- _Records shown_:
▬▬▬▬▬▬▬▬▬▬

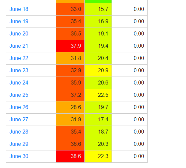The width and height of the screenshot is (186, 168).
Task: Open the June 19 date link
Action: click(x=19, y=21)
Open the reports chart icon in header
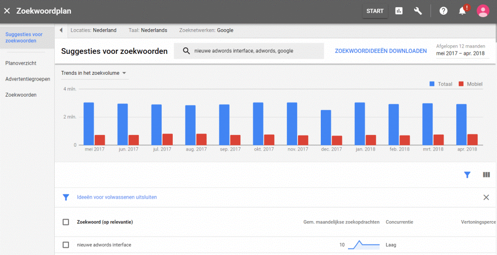 coord(399,11)
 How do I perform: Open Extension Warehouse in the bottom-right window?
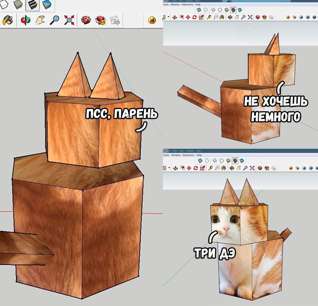click(x=267, y=168)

▬▬▬▬▬▬▬▬▬▬

- _Task statement_: Quote exactly the lines from the line that contains "How do I perform: Open" through the last line of the listing, please, leaving out all pictures.

- _Solution to this problem_:
 How do I perform: Open Extension Warehouse in the bottom-right window?
click(x=267, y=168)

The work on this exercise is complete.